Great Wall Coolbear
About a month ago, one of our commenters mentioned the Great Wall Coolbear. "Great Wall Coolbear" sounds like it should be a wall-mounted air conditioner decorated with Winnie the Pooh graphics, but, no, it's actually a car.
The Coolbear is built by Great Wall Motors of Baoding, Heibei, China, which builds just under half a million vehicles per year and has a 2% share of the rapidly expanding Chinese automobile market. As Car Lust's designated "guy that posts about funky cars you've never heard of," writing about the Great Wall Coolbear is my bear to cross. If you'll bear with me, we'll retire to the den and get our paws around the grizzly details.

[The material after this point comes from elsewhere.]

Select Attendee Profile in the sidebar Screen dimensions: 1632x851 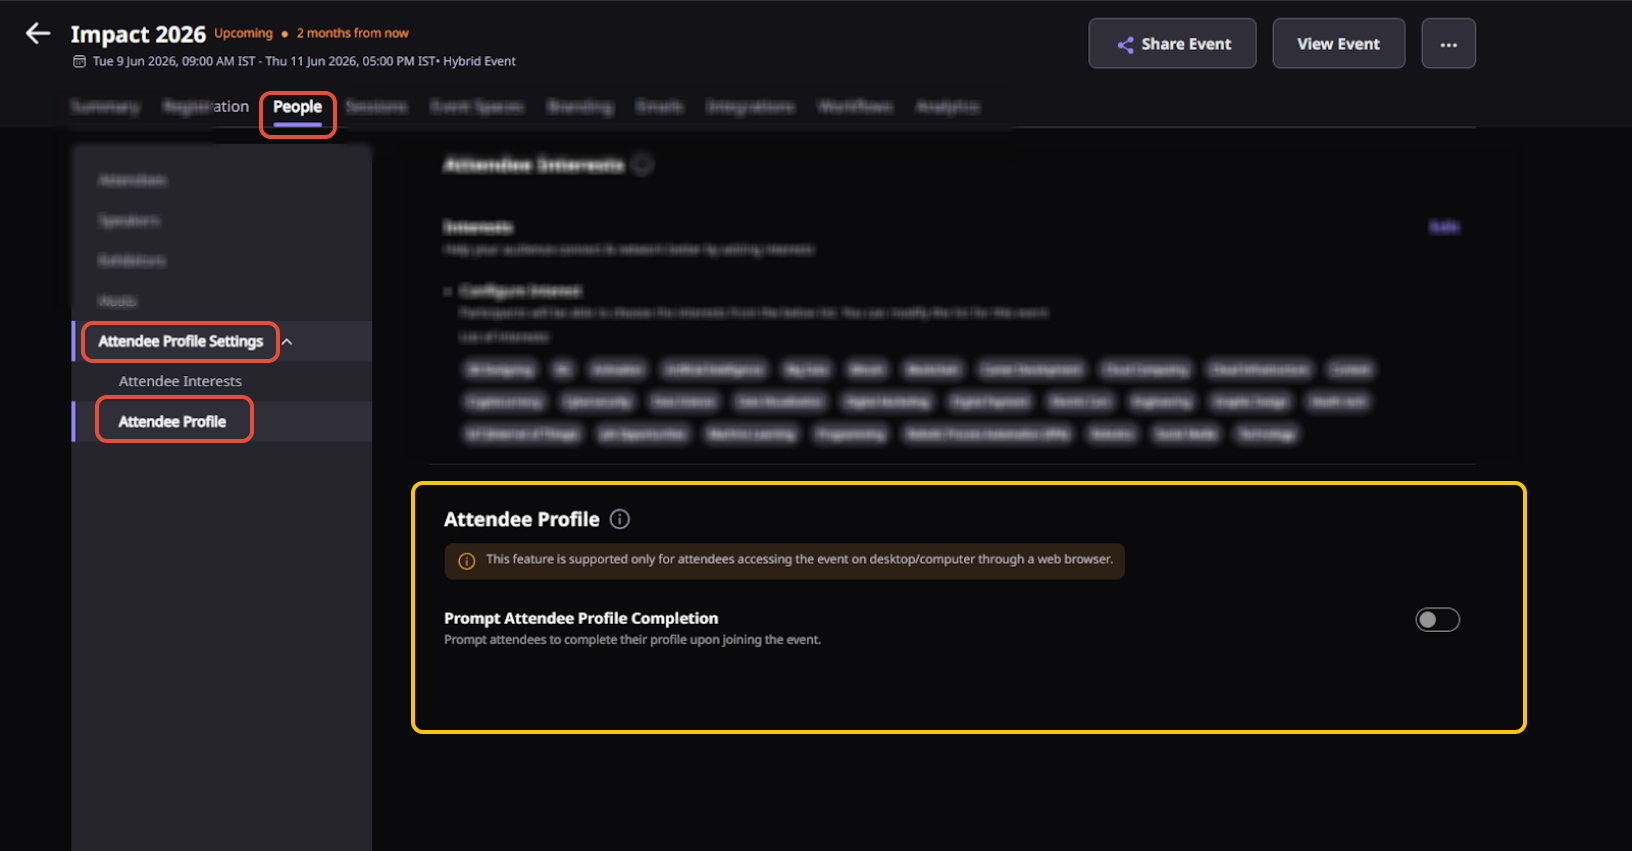[x=172, y=421]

If I hadn't already told you that today's subject was the Great Wall Coolbear, and you had only the photos to go on, you might think it was a first generation Scion xB badge-engineered into a Chrysler captive import. Chinese auto companies are often accused of copying the designs of non-Chinese manufacturers in brazen disregard of intellectual property rights--an accusation backed by considerable supporting evidence, including the Coolbear. The 'Bear isn't an exact copy of the xB (or the home-market Toyota bB on which the xB is based) but look at them side by side and you'd swear the doors would interchange. The wheelbases are identical, and the exterior dimensions are awfully close--the Coolbear is only an inch longer, a quarter inch wider, and half an inch shorter than the Gen-1 xB.

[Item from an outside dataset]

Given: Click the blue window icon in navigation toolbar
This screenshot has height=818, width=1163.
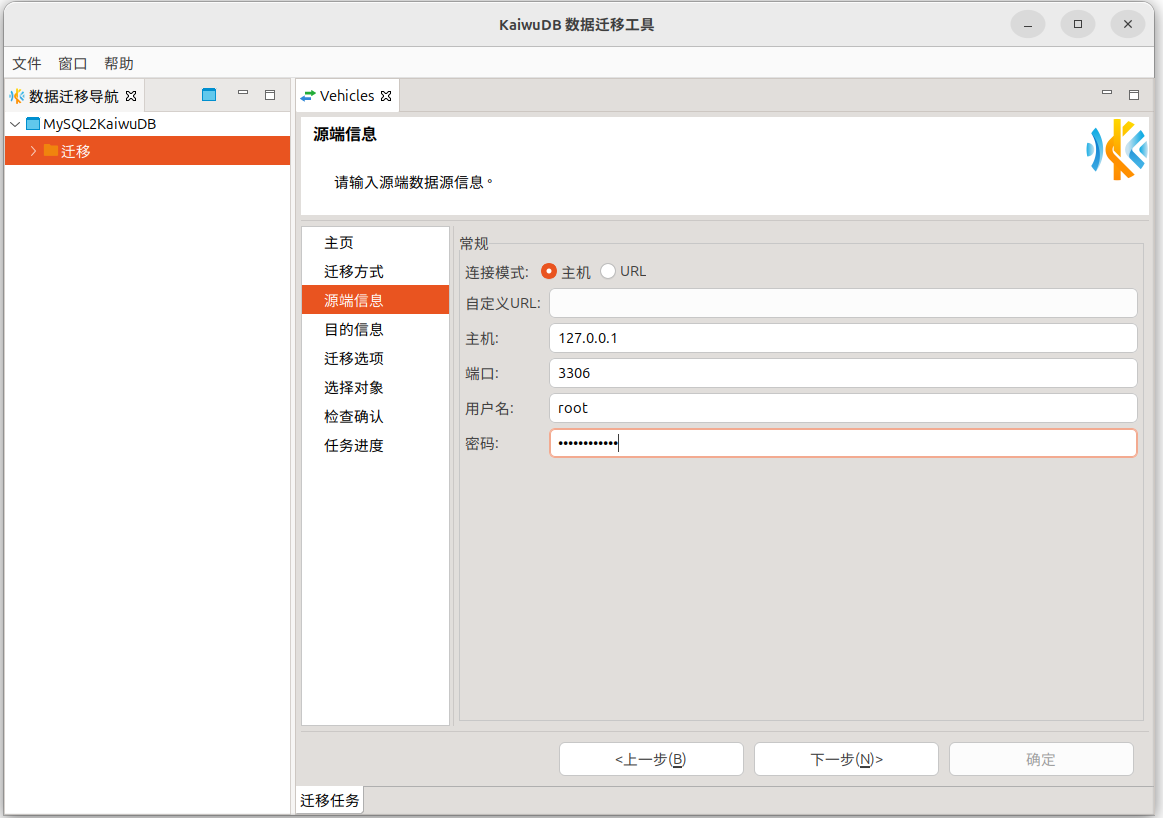Looking at the screenshot, I should pos(209,95).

Of course, if you're gonna steal someone else's ideas, you should at least have sense enough to steal their good ideas. The Gen-1 xB is a lovely design; clean and simple, but with a distinct personality. It doesn't have character lines scribbled all over it or goofy "flame surfaced" sheetmetal, and it doesn't sacrifice outward visibility for the sake of a trendy rising beltline. (When Toyota developed the current version of the xB, they, um, not to put too fine a point on it, messed the styling up big time.) The Coolbear keeps what was good about the first xB's styling, and I actually find myself liking the 'Bear's front end better than the Scion's jut-jawed bumper.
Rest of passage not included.